Balloons Light Up the Night: Thousands Turn Out for Zuru Nightglow at Waikato University
There were tears, laughter, and more than a few gasps from the crowd when the first balloon lit up against the darkened sky above the University of Waikato campus on Saturday evening. For one Hamilton mother, standing in that crowd meant more than most people around her could have known.
Just months ago, she was in a hospital bed, midway through chemotherapy. On Saturday night, she was watching glowing hot-air balloons fill the sky with her children by her side — her first major public outing since being given the all-clear.
"I told myself that if I got through this, I would bring my kids to Nightglow," she told the Waikato Times. "And here we are."
“The whole place just lights up — literally. There’s nowhere else in the country where you get something quite like this.”

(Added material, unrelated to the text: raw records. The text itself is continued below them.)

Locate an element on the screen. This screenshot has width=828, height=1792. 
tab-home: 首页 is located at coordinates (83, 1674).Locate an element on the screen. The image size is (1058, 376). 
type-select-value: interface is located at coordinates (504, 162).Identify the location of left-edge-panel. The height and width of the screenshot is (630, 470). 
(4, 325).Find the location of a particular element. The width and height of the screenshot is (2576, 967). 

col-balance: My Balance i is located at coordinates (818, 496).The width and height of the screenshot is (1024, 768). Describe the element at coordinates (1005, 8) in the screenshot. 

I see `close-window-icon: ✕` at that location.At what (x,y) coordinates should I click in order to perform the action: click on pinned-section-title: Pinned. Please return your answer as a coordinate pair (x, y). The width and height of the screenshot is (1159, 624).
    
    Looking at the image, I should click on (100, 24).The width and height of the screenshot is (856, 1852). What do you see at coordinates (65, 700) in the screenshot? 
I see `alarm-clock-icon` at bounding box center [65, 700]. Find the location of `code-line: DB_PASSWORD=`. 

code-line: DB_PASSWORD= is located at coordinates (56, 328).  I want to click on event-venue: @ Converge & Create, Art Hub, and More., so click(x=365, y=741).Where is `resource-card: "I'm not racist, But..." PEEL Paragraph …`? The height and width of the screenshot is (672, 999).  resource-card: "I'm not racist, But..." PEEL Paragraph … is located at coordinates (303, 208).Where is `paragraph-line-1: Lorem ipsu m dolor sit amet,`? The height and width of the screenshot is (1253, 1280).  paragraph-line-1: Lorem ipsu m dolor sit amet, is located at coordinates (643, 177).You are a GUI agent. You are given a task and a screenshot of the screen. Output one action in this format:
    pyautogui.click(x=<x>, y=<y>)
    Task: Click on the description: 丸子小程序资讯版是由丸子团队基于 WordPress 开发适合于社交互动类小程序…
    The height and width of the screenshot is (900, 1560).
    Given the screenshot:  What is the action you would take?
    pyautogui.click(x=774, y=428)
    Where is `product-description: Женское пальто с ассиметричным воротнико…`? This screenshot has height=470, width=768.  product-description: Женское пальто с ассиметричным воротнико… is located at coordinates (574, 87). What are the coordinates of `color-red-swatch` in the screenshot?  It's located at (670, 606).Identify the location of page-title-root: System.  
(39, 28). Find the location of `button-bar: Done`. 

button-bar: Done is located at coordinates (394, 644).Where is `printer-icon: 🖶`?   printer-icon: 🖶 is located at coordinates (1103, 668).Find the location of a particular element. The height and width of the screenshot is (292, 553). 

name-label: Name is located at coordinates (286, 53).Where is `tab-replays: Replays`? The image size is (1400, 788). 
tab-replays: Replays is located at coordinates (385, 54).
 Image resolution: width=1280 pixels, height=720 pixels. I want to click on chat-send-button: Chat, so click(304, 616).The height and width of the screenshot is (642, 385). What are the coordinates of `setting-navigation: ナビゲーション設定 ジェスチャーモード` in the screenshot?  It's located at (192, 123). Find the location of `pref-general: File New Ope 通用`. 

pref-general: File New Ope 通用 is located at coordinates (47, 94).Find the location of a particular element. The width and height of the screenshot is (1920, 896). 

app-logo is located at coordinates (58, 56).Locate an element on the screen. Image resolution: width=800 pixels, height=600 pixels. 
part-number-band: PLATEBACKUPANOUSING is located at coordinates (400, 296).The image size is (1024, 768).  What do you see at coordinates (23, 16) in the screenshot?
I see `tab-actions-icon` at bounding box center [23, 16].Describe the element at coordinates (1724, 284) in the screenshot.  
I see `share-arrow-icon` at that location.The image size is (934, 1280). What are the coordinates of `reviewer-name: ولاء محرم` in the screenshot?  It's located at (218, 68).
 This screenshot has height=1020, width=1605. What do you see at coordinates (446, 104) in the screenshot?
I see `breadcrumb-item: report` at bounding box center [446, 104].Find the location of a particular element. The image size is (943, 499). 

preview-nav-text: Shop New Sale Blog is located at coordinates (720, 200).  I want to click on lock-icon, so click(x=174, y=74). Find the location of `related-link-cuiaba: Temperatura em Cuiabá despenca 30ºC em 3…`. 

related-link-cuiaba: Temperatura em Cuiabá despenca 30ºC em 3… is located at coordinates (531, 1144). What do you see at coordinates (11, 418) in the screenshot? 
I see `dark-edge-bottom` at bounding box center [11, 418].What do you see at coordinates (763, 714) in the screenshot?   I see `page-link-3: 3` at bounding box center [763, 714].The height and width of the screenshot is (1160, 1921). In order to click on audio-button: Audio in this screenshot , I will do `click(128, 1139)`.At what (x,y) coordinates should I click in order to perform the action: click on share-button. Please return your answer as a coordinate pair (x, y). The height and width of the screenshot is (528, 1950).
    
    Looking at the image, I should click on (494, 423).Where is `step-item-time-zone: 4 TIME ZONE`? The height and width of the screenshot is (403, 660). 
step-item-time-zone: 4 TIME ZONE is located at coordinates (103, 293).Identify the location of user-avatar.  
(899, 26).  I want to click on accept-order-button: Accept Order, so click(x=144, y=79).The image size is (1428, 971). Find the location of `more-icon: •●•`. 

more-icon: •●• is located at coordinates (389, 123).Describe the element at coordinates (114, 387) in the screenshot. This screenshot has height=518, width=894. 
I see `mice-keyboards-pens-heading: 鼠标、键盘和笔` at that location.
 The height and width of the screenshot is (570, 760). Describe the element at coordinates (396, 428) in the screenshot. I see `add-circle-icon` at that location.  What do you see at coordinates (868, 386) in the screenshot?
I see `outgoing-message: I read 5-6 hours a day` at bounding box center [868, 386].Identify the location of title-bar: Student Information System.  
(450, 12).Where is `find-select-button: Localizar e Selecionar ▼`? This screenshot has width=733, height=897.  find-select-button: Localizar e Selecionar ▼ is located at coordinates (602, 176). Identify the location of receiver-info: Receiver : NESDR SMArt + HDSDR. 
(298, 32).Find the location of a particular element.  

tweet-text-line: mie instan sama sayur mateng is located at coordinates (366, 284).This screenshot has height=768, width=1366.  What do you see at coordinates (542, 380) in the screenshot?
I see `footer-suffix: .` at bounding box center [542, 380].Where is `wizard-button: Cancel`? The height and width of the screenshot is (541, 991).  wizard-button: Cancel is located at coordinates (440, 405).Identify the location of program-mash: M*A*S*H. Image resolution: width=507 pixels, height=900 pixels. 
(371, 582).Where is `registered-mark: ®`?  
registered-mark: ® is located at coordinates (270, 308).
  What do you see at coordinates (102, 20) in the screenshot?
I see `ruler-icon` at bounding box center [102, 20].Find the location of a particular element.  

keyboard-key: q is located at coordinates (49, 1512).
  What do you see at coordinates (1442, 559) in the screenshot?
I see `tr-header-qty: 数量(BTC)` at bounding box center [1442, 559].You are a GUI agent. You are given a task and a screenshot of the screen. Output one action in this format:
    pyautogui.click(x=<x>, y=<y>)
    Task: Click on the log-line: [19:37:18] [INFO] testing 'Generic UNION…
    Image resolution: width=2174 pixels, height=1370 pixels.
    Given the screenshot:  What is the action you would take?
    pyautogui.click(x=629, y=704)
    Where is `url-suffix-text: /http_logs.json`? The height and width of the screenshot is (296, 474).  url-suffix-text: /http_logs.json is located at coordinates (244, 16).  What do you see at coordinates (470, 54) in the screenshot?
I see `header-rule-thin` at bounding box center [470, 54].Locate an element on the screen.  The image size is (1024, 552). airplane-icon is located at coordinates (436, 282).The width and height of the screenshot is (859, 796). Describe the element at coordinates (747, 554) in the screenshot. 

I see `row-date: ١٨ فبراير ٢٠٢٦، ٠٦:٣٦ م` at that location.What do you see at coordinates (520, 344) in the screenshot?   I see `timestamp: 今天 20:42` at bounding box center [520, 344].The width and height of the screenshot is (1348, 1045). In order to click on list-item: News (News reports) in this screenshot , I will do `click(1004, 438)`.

Her story was one of many that made this year’s Balloons Over Waikato Nightglow something more than a spectacular light show. The free, ticketed event drew tens of thousands of visitors to the university grounds, with balloons tethered to the ground and inflated in sequence to music, creating a breathtaking display that had been sold out for weeks.
This year’s event carried special meaning for toy company Zuru, which co-founded by Hamilton-raised entrepreneur Mat Mowbray, who described sponsoring the Nightglow as a “full-circle moment” — a chance to give something back to the city where he grew up. The festival runs until Tuesday, with dawn mass ascensions drawing early risers across the Waikato each morning.